* _Written exercise_: Reproduce the records below unchanged, starting at the line that contains "Open the 调试(D)" and continuing through the last line of the records.

------------------------------------------------------------------------

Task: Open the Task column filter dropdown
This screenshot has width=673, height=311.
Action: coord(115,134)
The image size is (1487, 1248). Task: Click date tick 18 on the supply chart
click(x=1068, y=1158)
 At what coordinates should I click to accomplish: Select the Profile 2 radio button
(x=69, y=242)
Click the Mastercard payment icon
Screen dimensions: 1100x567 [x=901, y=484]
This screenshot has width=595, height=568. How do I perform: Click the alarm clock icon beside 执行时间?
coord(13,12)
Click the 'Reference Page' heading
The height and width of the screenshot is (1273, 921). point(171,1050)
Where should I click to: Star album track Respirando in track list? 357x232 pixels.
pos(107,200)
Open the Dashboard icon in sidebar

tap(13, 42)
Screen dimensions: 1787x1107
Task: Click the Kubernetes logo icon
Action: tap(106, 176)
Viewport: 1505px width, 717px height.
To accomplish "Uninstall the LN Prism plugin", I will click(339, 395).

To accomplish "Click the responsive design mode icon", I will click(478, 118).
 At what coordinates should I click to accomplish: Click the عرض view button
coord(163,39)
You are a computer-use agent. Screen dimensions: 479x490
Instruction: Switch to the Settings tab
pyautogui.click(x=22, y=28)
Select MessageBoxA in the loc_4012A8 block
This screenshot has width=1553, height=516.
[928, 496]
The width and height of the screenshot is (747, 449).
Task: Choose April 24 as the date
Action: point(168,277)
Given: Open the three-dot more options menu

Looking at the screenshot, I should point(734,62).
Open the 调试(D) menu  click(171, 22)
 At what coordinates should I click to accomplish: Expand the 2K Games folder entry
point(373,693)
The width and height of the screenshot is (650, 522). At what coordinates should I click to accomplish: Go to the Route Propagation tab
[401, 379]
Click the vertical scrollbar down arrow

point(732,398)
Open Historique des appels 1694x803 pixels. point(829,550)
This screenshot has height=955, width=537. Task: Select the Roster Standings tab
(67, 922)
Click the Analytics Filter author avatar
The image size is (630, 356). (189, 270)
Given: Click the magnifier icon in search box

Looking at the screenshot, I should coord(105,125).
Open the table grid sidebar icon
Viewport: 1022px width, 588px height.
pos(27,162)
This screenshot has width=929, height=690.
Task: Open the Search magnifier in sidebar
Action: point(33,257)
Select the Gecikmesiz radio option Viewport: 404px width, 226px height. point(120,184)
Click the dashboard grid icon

------------------------------------------------------------------------

* _Written solution_:
Open the 调试(D) menu  click(171, 22)
 At what coordinates should I click to accomplish: Expand the 2K Games folder entry
point(373,693)
The width and height of the screenshot is (650, 522). At what coordinates should I click to accomplish: Go to the Route Propagation tab
[401, 379]
Click the vertical scrollbar down arrow

point(732,398)
Open Historique des appels 1694x803 pixels. point(829,550)
This screenshot has height=955, width=537. Task: Select the Roster Standings tab
(67, 922)
Click the Analytics Filter author avatar
The image size is (630, 356). (189, 270)
Given: Click the magnifier icon in search box

Looking at the screenshot, I should coord(105,125).
Open the table grid sidebar icon
Viewport: 1022px width, 588px height.
pos(27,162)
This screenshot has width=929, height=690.
Task: Open the Search magnifier in sidebar
Action: point(33,257)
Select the Gecikmesiz radio option Viewport: 404px width, 226px height. point(120,184)
Click the dashboard grid icon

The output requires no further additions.